=== How to complete this task ===
Retype each line of the listing. Do not alter anything.

=== Excerpted data ===
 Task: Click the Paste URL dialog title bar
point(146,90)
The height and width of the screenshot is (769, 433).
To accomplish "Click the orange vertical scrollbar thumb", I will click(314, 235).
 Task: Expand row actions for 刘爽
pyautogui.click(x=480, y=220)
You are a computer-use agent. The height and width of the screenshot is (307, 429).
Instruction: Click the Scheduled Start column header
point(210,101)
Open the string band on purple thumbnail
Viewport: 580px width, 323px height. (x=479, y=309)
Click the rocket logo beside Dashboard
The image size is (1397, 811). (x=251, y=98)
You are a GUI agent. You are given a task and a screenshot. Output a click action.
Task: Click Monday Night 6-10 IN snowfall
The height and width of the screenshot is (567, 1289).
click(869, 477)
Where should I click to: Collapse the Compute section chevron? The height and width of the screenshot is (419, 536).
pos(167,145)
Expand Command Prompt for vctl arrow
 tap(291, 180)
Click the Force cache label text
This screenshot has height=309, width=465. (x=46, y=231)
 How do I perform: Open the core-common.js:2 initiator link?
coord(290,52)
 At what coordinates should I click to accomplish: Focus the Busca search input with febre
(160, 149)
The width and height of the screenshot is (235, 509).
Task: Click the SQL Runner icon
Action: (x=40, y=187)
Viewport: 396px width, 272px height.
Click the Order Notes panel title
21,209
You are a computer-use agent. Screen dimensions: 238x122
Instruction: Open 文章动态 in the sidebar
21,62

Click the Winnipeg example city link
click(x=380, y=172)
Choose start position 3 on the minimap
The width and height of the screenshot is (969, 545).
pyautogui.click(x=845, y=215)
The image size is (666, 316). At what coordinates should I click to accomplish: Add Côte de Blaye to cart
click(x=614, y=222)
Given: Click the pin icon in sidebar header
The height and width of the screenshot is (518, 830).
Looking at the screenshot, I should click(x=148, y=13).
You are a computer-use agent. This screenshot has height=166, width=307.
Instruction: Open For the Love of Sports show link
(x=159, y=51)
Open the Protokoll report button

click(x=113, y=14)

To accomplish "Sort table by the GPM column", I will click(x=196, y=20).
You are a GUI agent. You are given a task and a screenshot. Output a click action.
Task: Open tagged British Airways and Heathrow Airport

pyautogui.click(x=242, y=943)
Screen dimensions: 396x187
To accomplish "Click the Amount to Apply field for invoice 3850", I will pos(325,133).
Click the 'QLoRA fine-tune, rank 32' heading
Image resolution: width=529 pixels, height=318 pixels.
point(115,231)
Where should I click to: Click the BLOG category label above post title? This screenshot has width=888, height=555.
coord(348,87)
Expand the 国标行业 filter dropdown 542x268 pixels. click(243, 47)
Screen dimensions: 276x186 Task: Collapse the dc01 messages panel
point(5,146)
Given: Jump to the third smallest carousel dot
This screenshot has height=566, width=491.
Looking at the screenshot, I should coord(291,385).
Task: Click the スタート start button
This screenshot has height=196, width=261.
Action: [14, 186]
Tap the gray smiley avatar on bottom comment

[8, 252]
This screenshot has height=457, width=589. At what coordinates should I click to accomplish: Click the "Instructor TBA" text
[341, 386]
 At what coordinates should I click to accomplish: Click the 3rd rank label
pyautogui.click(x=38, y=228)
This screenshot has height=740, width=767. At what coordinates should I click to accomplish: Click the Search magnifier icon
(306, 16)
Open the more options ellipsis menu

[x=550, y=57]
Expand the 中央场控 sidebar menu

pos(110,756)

=== Answer to this problem ===
 Task: Click the Paste URL dialog title bar
point(146,90)
The height and width of the screenshot is (769, 433).
To accomplish "Click the orange vertical scrollbar thumb", I will click(314, 235).
 Task: Expand row actions for 刘爽
pyautogui.click(x=480, y=220)
You are a computer-use agent. The height and width of the screenshot is (307, 429).
Instruction: Click the Scheduled Start column header
point(210,101)
Open the string band on purple thumbnail
Viewport: 580px width, 323px height. (x=479, y=309)
Click the rocket logo beside Dashboard
The image size is (1397, 811). (x=251, y=98)
You are a GUI agent. You are given a task and a screenshot. Output a click action.
Task: Click Monday Night 6-10 IN snowfall
The height and width of the screenshot is (567, 1289).
click(869, 477)
Where should I click to: Collapse the Compute section chevron? The height and width of the screenshot is (419, 536).
pos(167,145)
Expand Command Prompt for vctl arrow
 tap(291, 180)
Click the Force cache label text
This screenshot has height=309, width=465. (x=46, y=231)
 How do I perform: Open the core-common.js:2 initiator link?
coord(290,52)
 At what coordinates should I click to accomplish: Focus the Busca search input with febre
(160, 149)
The width and height of the screenshot is (235, 509).
Task: Click the SQL Runner icon
Action: (x=40, y=187)
Viewport: 396px width, 272px height.
Click the Order Notes panel title
21,209
You are a computer-use agent. Screen dimensions: 238x122
Instruction: Open 文章动态 in the sidebar
21,62

Click the Winnipeg example city link
click(x=380, y=172)
Choose start position 3 on the minimap
The width and height of the screenshot is (969, 545).
pyautogui.click(x=845, y=215)
The image size is (666, 316). At what coordinates should I click to accomplish: Add Côte de Blaye to cart
click(x=614, y=222)
Given: Click the pin icon in sidebar header
The height and width of the screenshot is (518, 830).
Looking at the screenshot, I should click(x=148, y=13).
You are a computer-use agent. This screenshot has height=166, width=307.
Instruction: Open For the Love of Sports show link
(x=159, y=51)
Open the Protokoll report button

click(x=113, y=14)

To accomplish "Sort table by the GPM column", I will click(x=196, y=20).
You are a GUI agent. You are given a task and a screenshot. Output a click action.
Task: Open tagged British Airways and Heathrow Airport

pyautogui.click(x=242, y=943)
Screen dimensions: 396x187
To accomplish "Click the Amount to Apply field for invoice 3850", I will pos(325,133).
Click the 'QLoRA fine-tune, rank 32' heading
Image resolution: width=529 pixels, height=318 pixels.
point(115,231)
Where should I click to: Click the BLOG category label above post title? This screenshot has width=888, height=555.
coord(348,87)
Expand the 国标行业 filter dropdown 542x268 pixels. click(243, 47)
Screen dimensions: 276x186 Task: Collapse the dc01 messages panel
point(5,146)
Given: Jump to the third smallest carousel dot
This screenshot has height=566, width=491.
Looking at the screenshot, I should coord(291,385).
Task: Click the スタート start button
This screenshot has height=196, width=261.
Action: [14, 186]
Tap the gray smiley avatar on bottom comment

[8, 252]
This screenshot has height=457, width=589. At what coordinates should I click to accomplish: Click the "Instructor TBA" text
[341, 386]
 At what coordinates should I click to accomplish: Click the 3rd rank label
pyautogui.click(x=38, y=228)
This screenshot has height=740, width=767. At what coordinates should I click to accomplish: Click the Search magnifier icon
(306, 16)
Open the more options ellipsis menu

[x=550, y=57]
Expand the 中央场控 sidebar menu

pos(110,756)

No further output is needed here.